## 読解用抜粋
______________________________
写真展に出展している写真家の新藤健一さん、棚原盛秀さん、牧志治さんが9日、会場で名護市辺野古の海への思いや写真展開催の意義について意見を交わした。3氏は「辺野古の海中にあるサンゴや生物の豊かさを写真で見たことのある人は、地元の沖縄でもまだ少ないと思う。広く知ってほしい」と来場を呼び掛けた。
 会場にはサンゴやジュゴンから市民運動、米軍の演習の様子を撮影した作品が時系列で並ぶ。
 新藤さんは「これまでの経緯から現在の状況までを概観できる。物語性を感じてもらえると思う」と話し、米軍による土地の強制接収にあらがった島ぐるみ闘争を例に「“命どぅ宝”と言うがサンゴも宝だ。海も守らなければならない」と語った。
______________________________
## 保存データ

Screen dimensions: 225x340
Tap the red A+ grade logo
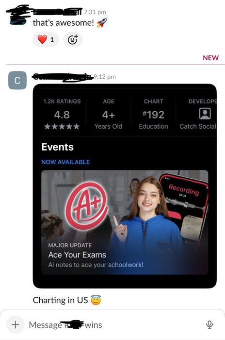87,206
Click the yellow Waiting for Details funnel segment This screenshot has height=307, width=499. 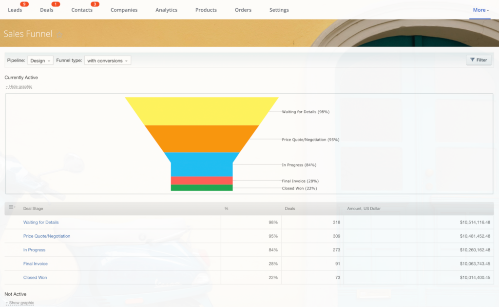(x=201, y=111)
______________________________
## 課題の指示
[1] 辺野古の海の写真展についての抜粋にある次の一文を英語に訳しなさい。「会場にはサンゴやジュゴンから市民運動、米軍の演習の様子を撮影した作品が時系列で並ぶ。」
[2] 辺野古の海の写真展を伝える記事について、最後の一文のあとに続く部分を書き進めなさい。

## 各問の解答
[1] At the venue, works photographing everything from coral and dugongs to citizens' movements and the U.S. military's exercises are arranged in chronological order.

[2]
 棚原さんは米軍普天間飛行場の移設先に辺野古が浮上してから1998年に仲間と写真展を開いて以来、辺野古を撮り続ける。「自然豊かな山から多くの川が注ぎ、素晴らしい生物多様性を持っている。その海が基地に壊されようとしている」と危機感を募らせる。
 牧志さんは辺野古の海の特徴を「サンゴは98年の大規模な白化現象からの回復が早かった。濁りがあるが、プランクトンが豊富で生き生きとした海である証拠だ」と語る。
 新基地建設には「基地を減らすために新たな基地を造るのは矛盾している。ただ政治的な視点からだけでなく、貴重な種が多く見つかっている命の宝庫であることも訴えたい」と強調した。